-- Selection start --

Advertisements and media in general plays a big role in this. Each of us in the U.S. is targeted with over 3,000 advertisements a day. We see more advertisements in one year than people 50 years ago saw in a lifetime, and if you think about it, what's the point of an ad except to make us unhappy with what we have? So 3,000 times a day, we're told our hair is wrong, our skin is wrong, our clothes are wrong, our furniture is wrong, our car is wrong. We are wrong, but it can all be made right if we just go shopping.

Media also helps by hiding all of this and all of this, so the only part of the materials economy we see is the shopping. The extraction, production, and disposal all happens outside of our field of vision.

Bringing the Background to the Foreground

It's important to bring backgrounds into the foreground so people understand, because when we look, this is one of the things that painters do so effectively. Van Gogh, when you look at the shoes, he painted several different, but if you look at the famous boots that he painted, you'll never look at a pair of shoes the same way if you really contemplate what he did, because he was taking something that's in the background and bringing it to the foreground, and it's very important for religious leaders, for artists, for others to do that, to let people know what's in the background, those things that we're not seeing, the things that are hidden.

One of the things that our prophet told us is that there would be people towards the end of time like locusts in their consumption.

Martyrs to Consumption

Every year we have martyrs to consumption. There are people that die on these buying sprees. Every year this happens in this country. People literally die because they're trampled to death because of these things, but another aspect that we don't think about is just garbage production.

-- Selection end --
-- Data section start --

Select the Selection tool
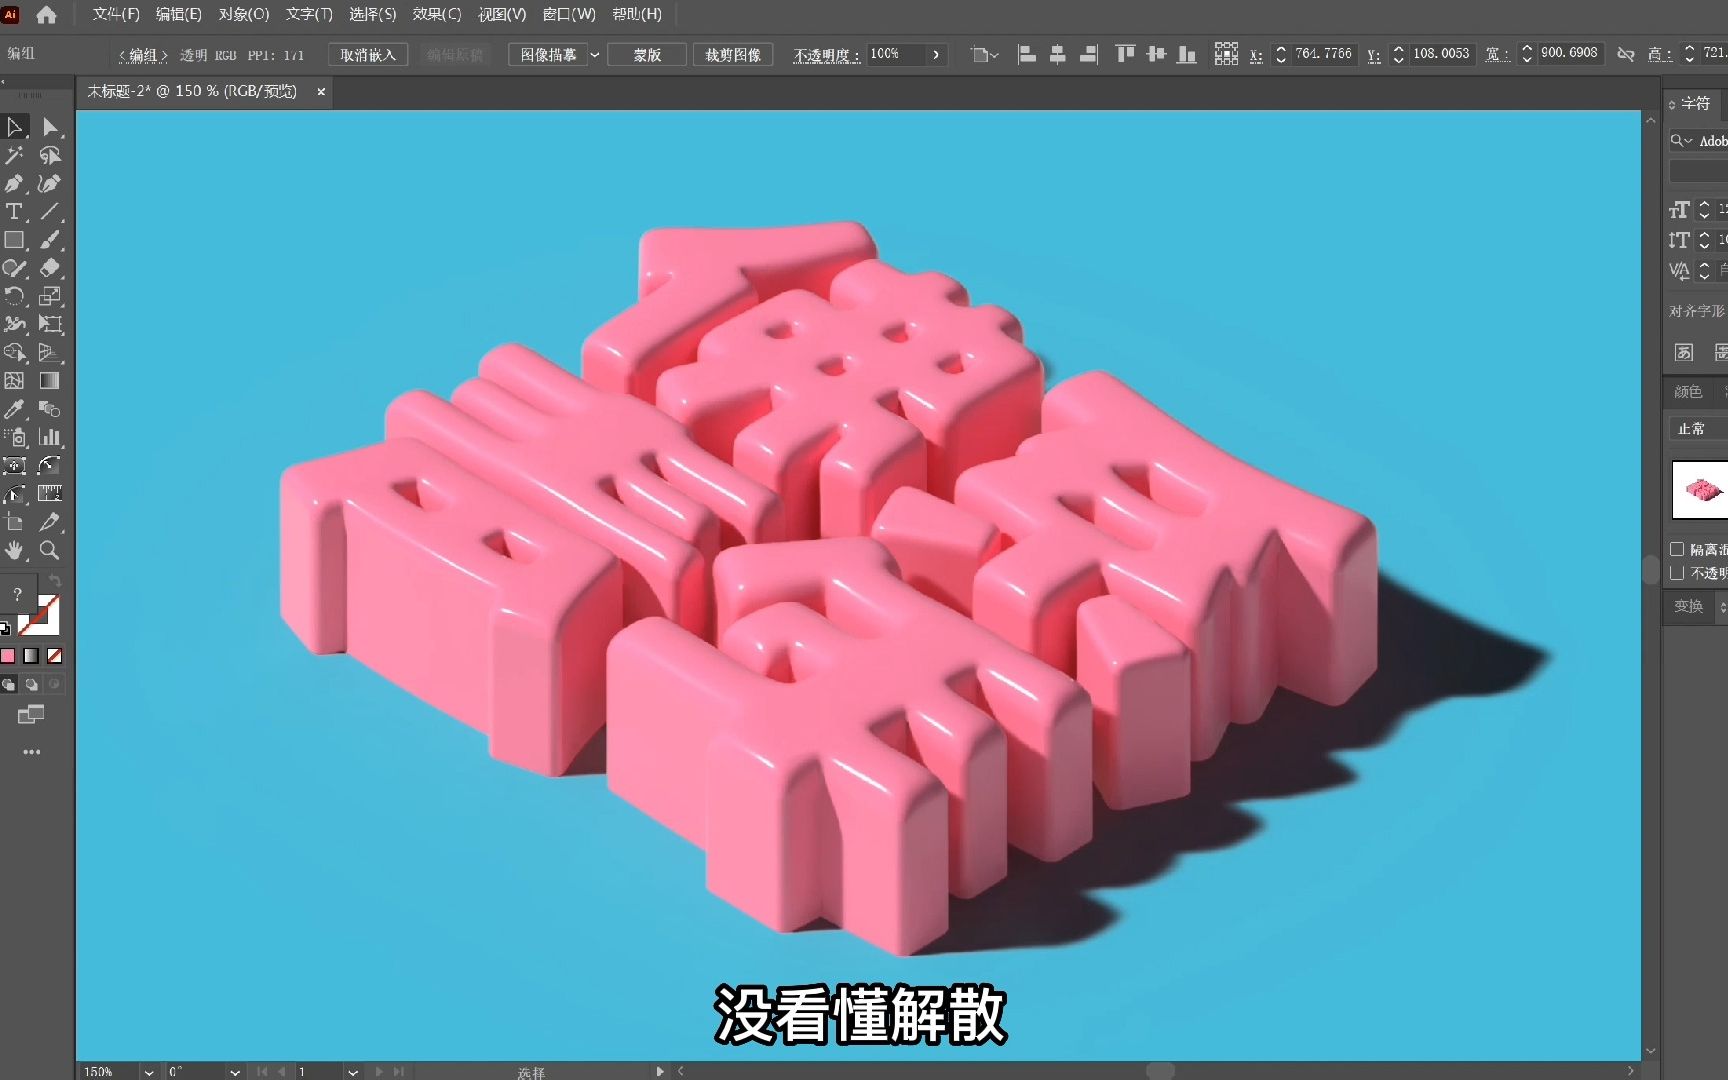 pos(14,127)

-- Data section end --

- Tasks and exercises
1 - Return the part of the talk on advertising and consumption starting with "Media also helps" and going on through "that are hidden.".
2 - According to the talk on advertising and consumption, how many advertisements is each person in the U.S. targeted with every day?
3 - Can you write what comes next in the talk on advertising and consumption, picking up after its final sentence?
The lines play no part in this.

- The results
1 -
Media also helps by hiding all of this and all of this, so the only part of the materials economy we see is the shopping. The extraction, production, and disposal all happens outside of our field of vision.

Bringing the Background to the Foreground

It's important to bring backgrounds into the foreground so people understand, because when we look, this is one of the things that painters do so effectively. Van Gogh, when you look at the shoes, he painted several different, but if you look at the famous boots that he painted, you'll never look at a pair of shoes the same way if you really contemplate what he did, because he was taking something that's in the background and bringing it to the foreground, and it's very important for religious leaders, for artists, for others to do that, to let people know what's in the background, those things that we're not seeing, the things that are hidden.

2 - Over 3,000.

3 -
One of the professors that was at my university, he taught environmental studies. He had zero garbage production in his home, and he used to take his students to his home to show what he did. In other words, people can actually live reducing their garbage to a great extent, but everything is packaged, totally unnecessary packaging, and this leads to these landfills. It's beyond belief what's happening, and again, who suffers? The animals.

They eat this stuff. Everybody lets off those helium balloons. Those helium balloons go to the ocean. They eventually go down, and turtles swallow them. They get the obstruction. So these simple things that people are doing without thinking, and now we have the great Pacific garbage patch, which is bigger than the size of Texas. It's a huge, massive swell of garbage in the middle of the Pacific Ocean that because of the tides and currents, it all tends to go to this one area.

The Angels' Question About Humanity

Now, there's a verse in the Quran:

وَإِذْ قَالَ رَبُّكَ لِلْمَلَائِكَةِ إِنِّي جَاعِلٌ فِي الْأَرْضِ خَلِيفَةً قَالُوا أَتَجْعَلُ فِيهَا مَن يُفْسِدُ فِيهَا وَيَسْفِكُ الدِّمَاءَ وَنَحْنُ نُسَبِّحُ بِحَمْدِكَ وَنُقَدِّسُ لَكَ قَالَ إِنِّي أَعْلَمُ مَا لَا تَعْلَمُونَ

"The angels ask God, and obviously this shouldn't be taken like a literal type conversation, but the angels ask God, when God created man in our tradition, the human being, how can you put someone therein who will cause damage and bloodshed when we celebrate your praise and proclaim your holiness?"

So the angels were asking this question, and there's a reason why the commentaries give. I'm not going to go into that, and you can certainly see that the incredible amount, over almost 200 million people were killed in the 20th century, and we came into the 21st century with a lot of hope, but it begins with 9-11, and then these terrible wars that have affected us.

But the response that God made was, I know what you don't know about the human being, and this is what we have to keep in mind.

Remembering Human Excellence

I put these pictures up because these are my personal teachers. These are people that I studied with, and there's a verse in the Quran that says:

تِلْكَ الدَّارُ الْآخِرَةُ نَجْعَلُهَا لِلَّذِينَ لَا يُرِيدُونَ عُلُوًّا فِي الْأَرْضِ وَلَا فَسَادًا

"We elevate those who do not want to sow corruption in the earth or to be elevated."

And this is what we have to remember as a species, that we have people in this world that remind us of who we really are. We're not jellyfish. We're not mindless, spineless consumers. We have human hearts. We have the ability to know infinity. We can conceptualize it. No other species can do that. We are something amazing, and we have to remind our young people of that.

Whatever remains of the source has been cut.